● **Auszuführende Aufgaben**
[a] Nenne alle Verbesserungsvorschläge für das Tool, die im Forenbeitrag über Sapphire Trixx aufgeführt sind.
[b] Beantworte anhand des Forenbeitrags über Sapphire Trixx diese Fragen:
(i) Welche Taktraten gibt der Verfasser für seine Grafikkarte an?
(ii) Wie heißt das Tool von MSI, das im Beitrag erwähnt wird?
(iii) Was ist laut dem Nachtrag nach einem Neustart wieder weg?
[c] Führe den Forenbeitrag über Sapphire Trixx ab dem Satz „bitte Sapphire, behebt die Bugs!“ weiter fort.

● **Seitenauszug**
>>>>>

# Sapphire Trixx - Bugs beim Übertakten? + Verbesserungsvorschläge (HD 7950 3GB)



## Rudl92 (7. September 2012)

*Sapphire Trixx - Bugs beim Übertakten? + Verbesserungsvorschläge (HD 7950 3GB)*

Hallo Leute! Ich hoffe, jemand des Sapphire-Teams liest auch meinen Post hier!

Besitze eine Sapphire HD 7950 3GB! 810/1250 mhz

Folgende Probleme treten beim Trixx OC tool auf:
- Manchmal startet das tool nicht automatisch mit dem pc mit -> "could not create tray icon"
- Spannung/Chiptakt wird auch nicht immer übernommen!
- Wenn ich die spannung resette, erscheinen 1087mv anstatt der 943mv, die bei meiner karte als standard sind!
- Muss ich AMD overdrive aktivieren oder deaktivieren, wenn ich mit trixx übertakte?
- Was ist das ULPS und wann sollte man es deaktivieren?

Verbesserungsvorschläge zum tool:
- Es sollten mehrere Sprachen noch unterstützt werden
- Profile sollte man einen namen geben können
- Der vierte balken (vddc) könnte auch noch immer sichtbar sein, man muss immer scrollen
- Zu den Einstellungsmöglichkeiten sollten Informationen erscheinen (besonders für Anfänger)

So gesehen, ich kann mit dem tool nicht gut übertakten weil es immer herumspinnt. ich hoffe, ihr bringt bald ein update raus was die fehler behebt, bin glaub ich nicht der einzige^^ MSI bringt es mit dem Afterburner doch auch zusammen, warum dann nicht sapphire? Ihr habt gute produkte, aber das OC-Tool MÜSST ihr überarbeiten, dann wäre ich wirklich sehr zufrieden!

Liebe Grüße,
Rudi

EDIT:
Wieder, nach Neustart ist die veränderte Spannung weg.. bitte Sapphire, behebt die Bugs!

<<<<<

● **Datensatz**
>>>>>

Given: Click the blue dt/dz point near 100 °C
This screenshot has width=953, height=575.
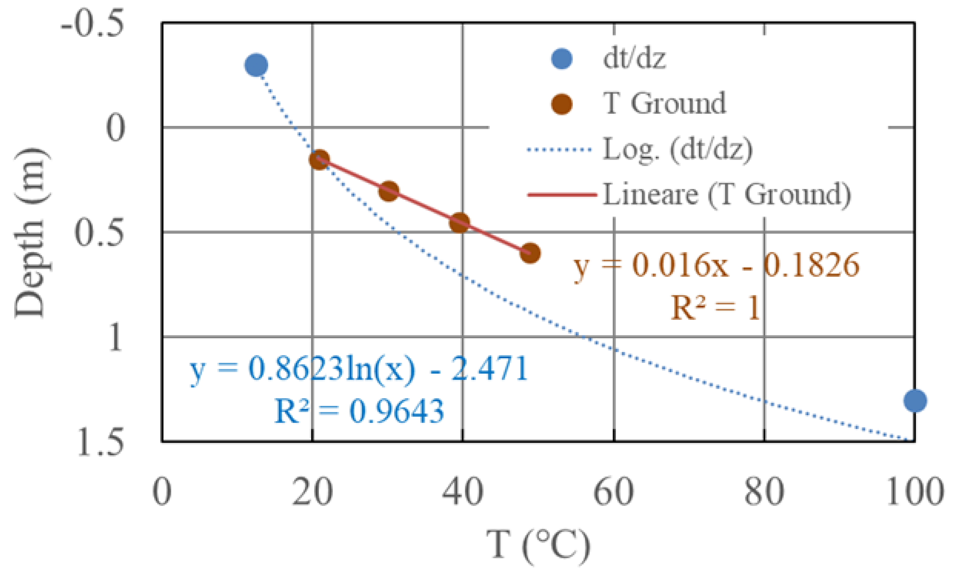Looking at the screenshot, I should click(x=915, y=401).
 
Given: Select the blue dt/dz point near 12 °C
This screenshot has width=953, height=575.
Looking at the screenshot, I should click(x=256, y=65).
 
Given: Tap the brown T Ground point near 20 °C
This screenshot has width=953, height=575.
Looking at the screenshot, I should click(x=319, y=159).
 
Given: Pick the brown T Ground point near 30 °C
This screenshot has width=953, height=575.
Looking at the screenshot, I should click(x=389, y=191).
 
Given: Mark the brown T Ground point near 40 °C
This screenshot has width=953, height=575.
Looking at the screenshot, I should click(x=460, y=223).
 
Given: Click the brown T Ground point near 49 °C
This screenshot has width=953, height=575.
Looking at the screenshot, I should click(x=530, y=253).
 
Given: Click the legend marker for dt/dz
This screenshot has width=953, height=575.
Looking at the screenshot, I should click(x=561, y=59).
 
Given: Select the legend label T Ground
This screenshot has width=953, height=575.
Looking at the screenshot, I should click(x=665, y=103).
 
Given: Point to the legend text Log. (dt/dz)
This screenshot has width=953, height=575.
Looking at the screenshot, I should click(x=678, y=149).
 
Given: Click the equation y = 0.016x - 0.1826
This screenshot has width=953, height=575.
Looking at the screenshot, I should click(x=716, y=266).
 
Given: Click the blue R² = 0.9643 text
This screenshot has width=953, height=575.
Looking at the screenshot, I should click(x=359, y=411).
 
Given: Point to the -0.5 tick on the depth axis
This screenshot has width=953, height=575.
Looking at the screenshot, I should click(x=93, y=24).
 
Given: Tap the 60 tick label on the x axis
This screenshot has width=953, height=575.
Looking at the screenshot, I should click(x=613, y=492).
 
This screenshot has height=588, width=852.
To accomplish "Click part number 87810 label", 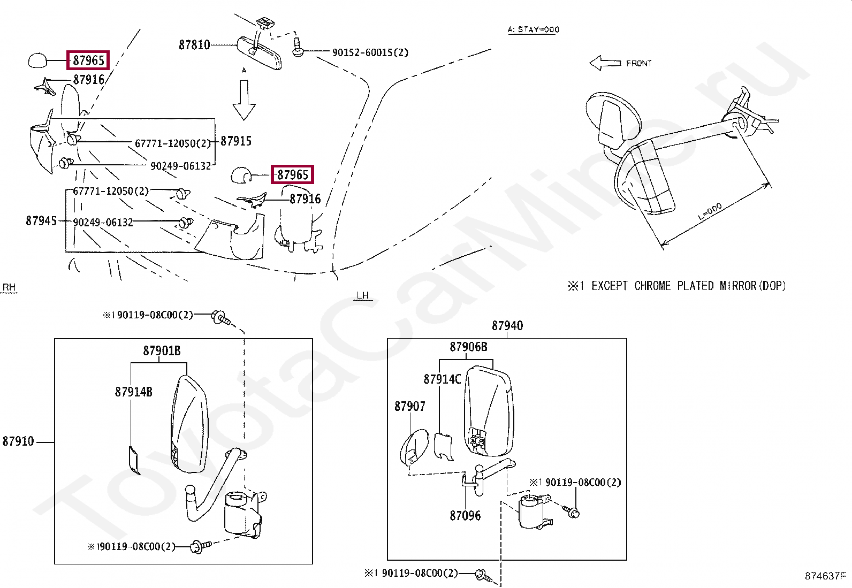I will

<<<<<

● **Erwartete Antworten**
[a]
- Es sollten noch mehrere Sprachen unterstützt werden.
- Man sollte Profilen einen Namen geben können.
- Der vierte Balken (VDDC) könnte immer sichtbar sein, damit man nicht scrollen muss.
- Zu den Einstellungsmöglichkeiten sollten Informationen erscheinen, besonders für Anfänger.

[b]
(i) 810/1250 MHz.
(ii) Afterburner.
(iii) Die veränderte Spannung.

[c]
EDIT2:
So, noch ein Problem! (Liegt definitiv an Trixx). Wenn der PC den bildschirm ausschaltet und ich den PC wieder "aufwecken" will, bekommt der bildschirm kein signal mehr -> muss hard reset machen. liegt definitiv an trixx, weil es nur auftritt, wenn ich es installiert habe!


----------



## vanWEED (11. September 2012)

Trixx ist nicht wirklich sooo toll,ein Grund mehr keine Karte mehr von dem Verein zu kaufen!!!!


----------



## Ghostknight (11. September 2012)

*AW: Sapphire Trixx - Bugs beim Übertakten? + Verbesserungsvorschläge (HD 7950 3GB)*

1.Sapphire Trixx Deinstallieren
2.MSI Afterburner Installieren
3.Spaß dran haben das es funzt


----------



## Rudl92 (12. September 2012)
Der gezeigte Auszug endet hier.